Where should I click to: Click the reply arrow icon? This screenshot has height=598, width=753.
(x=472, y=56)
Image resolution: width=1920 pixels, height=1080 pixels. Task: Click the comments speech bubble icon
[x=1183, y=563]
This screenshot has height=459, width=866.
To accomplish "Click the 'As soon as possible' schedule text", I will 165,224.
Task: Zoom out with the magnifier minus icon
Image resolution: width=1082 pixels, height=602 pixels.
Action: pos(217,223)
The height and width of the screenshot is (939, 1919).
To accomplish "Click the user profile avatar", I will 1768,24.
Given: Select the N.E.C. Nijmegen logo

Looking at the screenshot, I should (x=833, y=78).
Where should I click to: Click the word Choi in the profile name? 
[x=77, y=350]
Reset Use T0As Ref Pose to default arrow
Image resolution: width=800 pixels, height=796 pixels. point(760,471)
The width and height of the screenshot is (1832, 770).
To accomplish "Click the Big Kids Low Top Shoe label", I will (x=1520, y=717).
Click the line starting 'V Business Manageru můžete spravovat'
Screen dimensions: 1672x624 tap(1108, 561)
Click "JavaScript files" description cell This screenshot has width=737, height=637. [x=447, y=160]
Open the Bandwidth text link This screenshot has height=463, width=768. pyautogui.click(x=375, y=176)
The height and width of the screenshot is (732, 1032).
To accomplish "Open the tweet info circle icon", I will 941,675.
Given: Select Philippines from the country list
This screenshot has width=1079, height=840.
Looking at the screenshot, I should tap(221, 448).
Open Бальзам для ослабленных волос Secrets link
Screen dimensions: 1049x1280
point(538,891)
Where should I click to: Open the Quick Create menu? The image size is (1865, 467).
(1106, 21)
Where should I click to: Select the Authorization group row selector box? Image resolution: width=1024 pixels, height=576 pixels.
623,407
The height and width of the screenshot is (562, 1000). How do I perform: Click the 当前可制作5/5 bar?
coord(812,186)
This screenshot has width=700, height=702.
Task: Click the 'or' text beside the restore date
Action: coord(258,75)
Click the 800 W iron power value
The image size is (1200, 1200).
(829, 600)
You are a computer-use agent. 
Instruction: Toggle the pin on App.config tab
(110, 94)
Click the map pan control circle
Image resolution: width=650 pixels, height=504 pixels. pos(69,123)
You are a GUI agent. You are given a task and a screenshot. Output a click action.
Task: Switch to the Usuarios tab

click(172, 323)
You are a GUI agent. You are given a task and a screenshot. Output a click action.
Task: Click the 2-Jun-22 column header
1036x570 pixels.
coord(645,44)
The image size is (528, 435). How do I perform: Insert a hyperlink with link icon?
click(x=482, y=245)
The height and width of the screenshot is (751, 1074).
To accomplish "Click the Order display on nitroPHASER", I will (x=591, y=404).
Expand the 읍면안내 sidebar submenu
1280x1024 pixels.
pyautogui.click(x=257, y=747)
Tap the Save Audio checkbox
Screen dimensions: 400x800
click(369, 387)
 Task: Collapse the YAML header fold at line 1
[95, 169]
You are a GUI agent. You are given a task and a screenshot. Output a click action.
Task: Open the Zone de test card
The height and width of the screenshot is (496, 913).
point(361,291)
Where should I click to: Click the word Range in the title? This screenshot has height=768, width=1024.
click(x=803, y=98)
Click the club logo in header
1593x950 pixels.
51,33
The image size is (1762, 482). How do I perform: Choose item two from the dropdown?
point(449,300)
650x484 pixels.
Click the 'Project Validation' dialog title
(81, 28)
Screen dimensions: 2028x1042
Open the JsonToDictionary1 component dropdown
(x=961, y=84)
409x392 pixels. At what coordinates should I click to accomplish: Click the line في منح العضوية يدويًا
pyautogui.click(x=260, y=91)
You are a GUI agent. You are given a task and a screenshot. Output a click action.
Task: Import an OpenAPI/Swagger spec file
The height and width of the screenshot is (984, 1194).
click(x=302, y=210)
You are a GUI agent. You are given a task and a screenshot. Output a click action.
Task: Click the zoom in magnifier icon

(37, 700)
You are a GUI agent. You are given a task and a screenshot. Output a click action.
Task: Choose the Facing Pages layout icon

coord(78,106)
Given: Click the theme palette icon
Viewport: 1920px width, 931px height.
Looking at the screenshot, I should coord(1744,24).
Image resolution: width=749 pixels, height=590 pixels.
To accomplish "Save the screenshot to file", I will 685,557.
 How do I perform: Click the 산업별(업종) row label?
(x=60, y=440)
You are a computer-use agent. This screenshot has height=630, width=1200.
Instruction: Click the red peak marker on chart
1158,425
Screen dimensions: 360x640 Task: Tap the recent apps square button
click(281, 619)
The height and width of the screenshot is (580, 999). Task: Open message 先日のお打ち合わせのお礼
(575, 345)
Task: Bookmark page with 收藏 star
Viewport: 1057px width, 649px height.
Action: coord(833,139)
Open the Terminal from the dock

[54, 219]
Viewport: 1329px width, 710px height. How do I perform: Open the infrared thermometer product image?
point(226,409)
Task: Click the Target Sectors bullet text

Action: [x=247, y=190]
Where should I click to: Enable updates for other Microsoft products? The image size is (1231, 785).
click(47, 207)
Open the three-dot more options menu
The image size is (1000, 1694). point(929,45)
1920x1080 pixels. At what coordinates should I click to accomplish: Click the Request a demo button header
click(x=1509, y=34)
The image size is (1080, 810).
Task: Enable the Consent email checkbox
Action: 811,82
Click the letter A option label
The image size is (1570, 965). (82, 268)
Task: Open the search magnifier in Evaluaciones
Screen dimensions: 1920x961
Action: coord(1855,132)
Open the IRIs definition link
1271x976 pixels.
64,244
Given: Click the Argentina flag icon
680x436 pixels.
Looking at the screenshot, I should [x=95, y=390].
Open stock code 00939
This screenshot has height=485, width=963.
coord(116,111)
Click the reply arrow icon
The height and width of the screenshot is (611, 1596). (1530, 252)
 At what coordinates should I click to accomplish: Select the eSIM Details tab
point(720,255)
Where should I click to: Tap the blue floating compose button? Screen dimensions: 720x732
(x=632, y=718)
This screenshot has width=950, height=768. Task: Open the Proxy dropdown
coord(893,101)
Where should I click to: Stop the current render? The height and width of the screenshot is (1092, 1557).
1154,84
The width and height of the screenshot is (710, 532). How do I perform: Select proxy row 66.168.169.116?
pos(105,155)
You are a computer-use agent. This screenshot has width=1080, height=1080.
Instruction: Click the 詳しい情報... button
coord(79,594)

TASK: What is wanted is one number: how many lines in the listing hold the string "computer".

REPLY TO THE TASK: 3